Short exercise:
Swap "bus icon" for "transit icon" in everything from the line containing "Where should I click to: Click the Pondok" down to the line containing "click(x=547, y=307)". Give back only those lines, with nothing else changed.

======== Listed records ========

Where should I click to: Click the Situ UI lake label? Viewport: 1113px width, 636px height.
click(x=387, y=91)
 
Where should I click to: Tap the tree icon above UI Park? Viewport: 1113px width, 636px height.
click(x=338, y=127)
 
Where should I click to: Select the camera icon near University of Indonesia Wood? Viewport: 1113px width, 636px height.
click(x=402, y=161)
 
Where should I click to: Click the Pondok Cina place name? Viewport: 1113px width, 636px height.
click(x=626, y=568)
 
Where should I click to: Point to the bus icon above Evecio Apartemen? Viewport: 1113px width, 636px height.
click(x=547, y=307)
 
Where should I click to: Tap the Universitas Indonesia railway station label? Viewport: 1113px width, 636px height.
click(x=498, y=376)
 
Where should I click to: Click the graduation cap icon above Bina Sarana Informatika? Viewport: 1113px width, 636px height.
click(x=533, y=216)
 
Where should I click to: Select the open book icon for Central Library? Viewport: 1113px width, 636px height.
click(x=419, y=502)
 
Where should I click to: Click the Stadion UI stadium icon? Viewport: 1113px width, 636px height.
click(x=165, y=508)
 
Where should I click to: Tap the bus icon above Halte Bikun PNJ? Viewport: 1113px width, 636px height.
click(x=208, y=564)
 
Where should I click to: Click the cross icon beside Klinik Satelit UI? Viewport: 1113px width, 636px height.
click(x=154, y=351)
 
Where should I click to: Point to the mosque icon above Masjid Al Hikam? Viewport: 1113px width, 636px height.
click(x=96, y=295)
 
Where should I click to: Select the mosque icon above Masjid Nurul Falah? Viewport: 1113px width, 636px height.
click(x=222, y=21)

========

Solution to this problem:
Where should I click to: Click the Pondok Cina place name? Viewport: 1113px width, 636px height.
click(x=626, y=568)
 
Where should I click to: Point to the transit icon above Evecio Apartemen? Viewport: 1113px width, 636px height.
click(x=547, y=307)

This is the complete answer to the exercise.